Rachel Alexandra beats the boys (2009) – Her Kentucky Oaks win was the most dominant ever. Still, heading to Baltimore for different connections, Rachel Alexandra was trying to do what no female horse had done for nearly a century. Despite a full field of boys, she was favored to do just that. Not only did the great three-year-old filly get the job done, but she survived a torrid speed duel with a future sprint champion, and then held off a hard charging Kentucky Derby winner, to do it.

Silver Charm and Free House (1997) – Silver Charm and Free House made up the best American racing rivalry since Alydar and Affirmed, and the Preakness was the very best of their eight lifetime meetings. The pair looked each other in the eyeballs down the stretch, instantly making the 1997 edition of the Middle Jewel a classic. In the end, it was the Derby winner moving one step closer to an elusive Triple Crown by winning a tight photo. Throw in the hard charging Captain Bodgit, and the tough luck Touch Gold, and you can see why it was one of the most exciting editions of all.
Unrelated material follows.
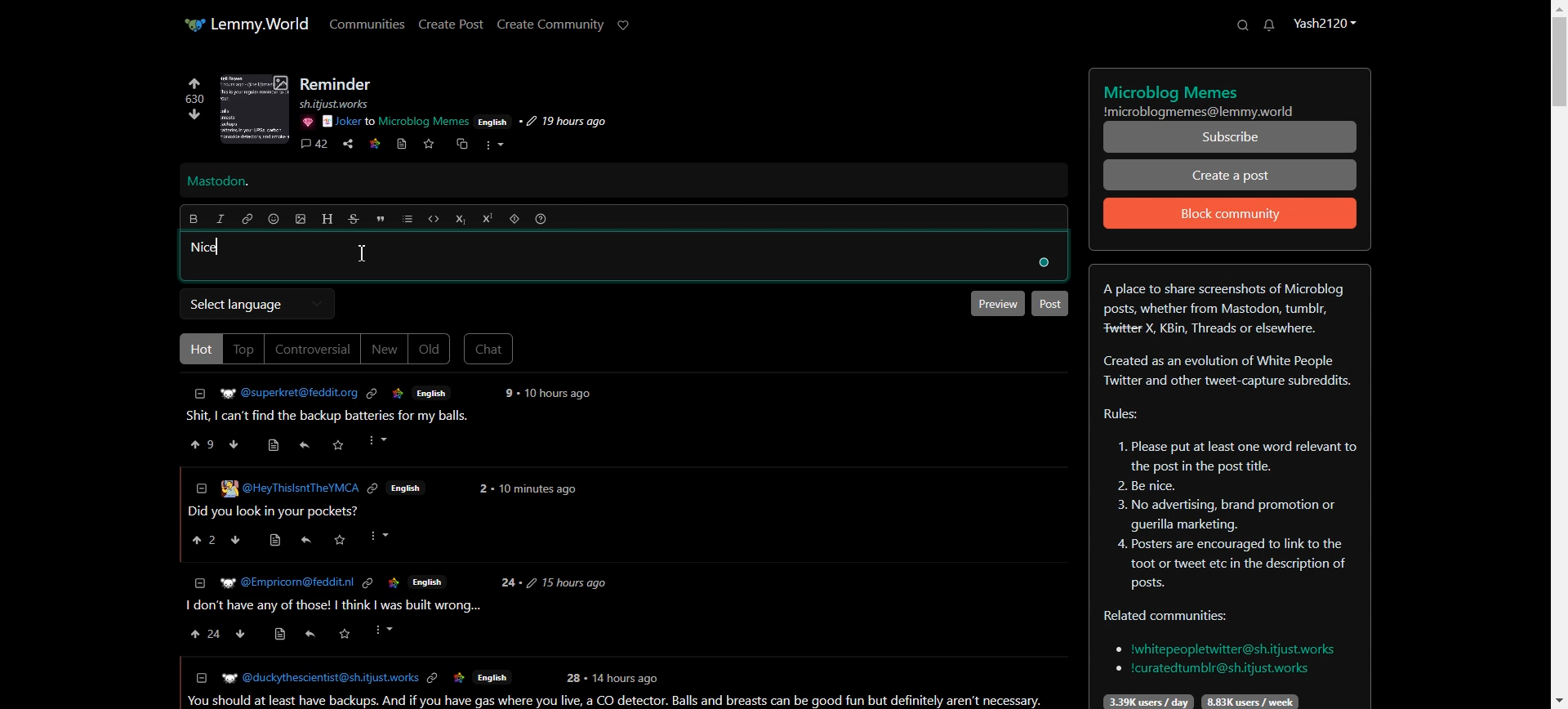  I want to click on Subscript, so click(460, 220).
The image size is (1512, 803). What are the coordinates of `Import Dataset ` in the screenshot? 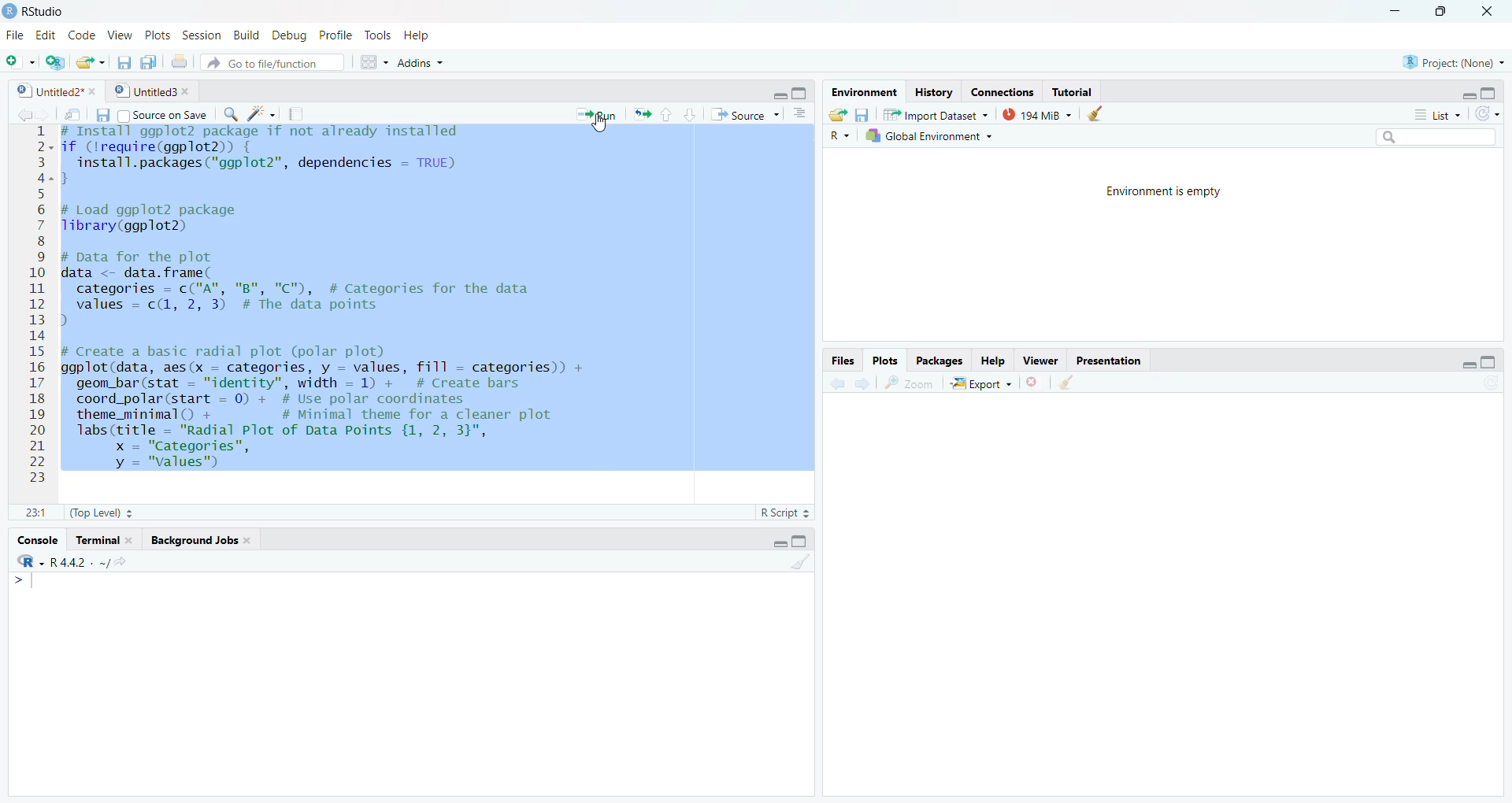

Secretariat from last to first (1973) – Last, but certainly not least was the greatest of them all. Sandwiched between his track record breaking performance in the Kentucky Derby, and his win for the ages in the Belmont, came this doozy from the incomparable Secretariat. Last into the first turn at Pimlico, Big Red and Ron Turcotte unleashed an early move never seen before or since. Talk about taking over a race early, Secretariat’s last to first move on the Preakness first turn is stuff of legend. It is also now recognized as the fastest Preakness ever after timing malfunctions were finally righted.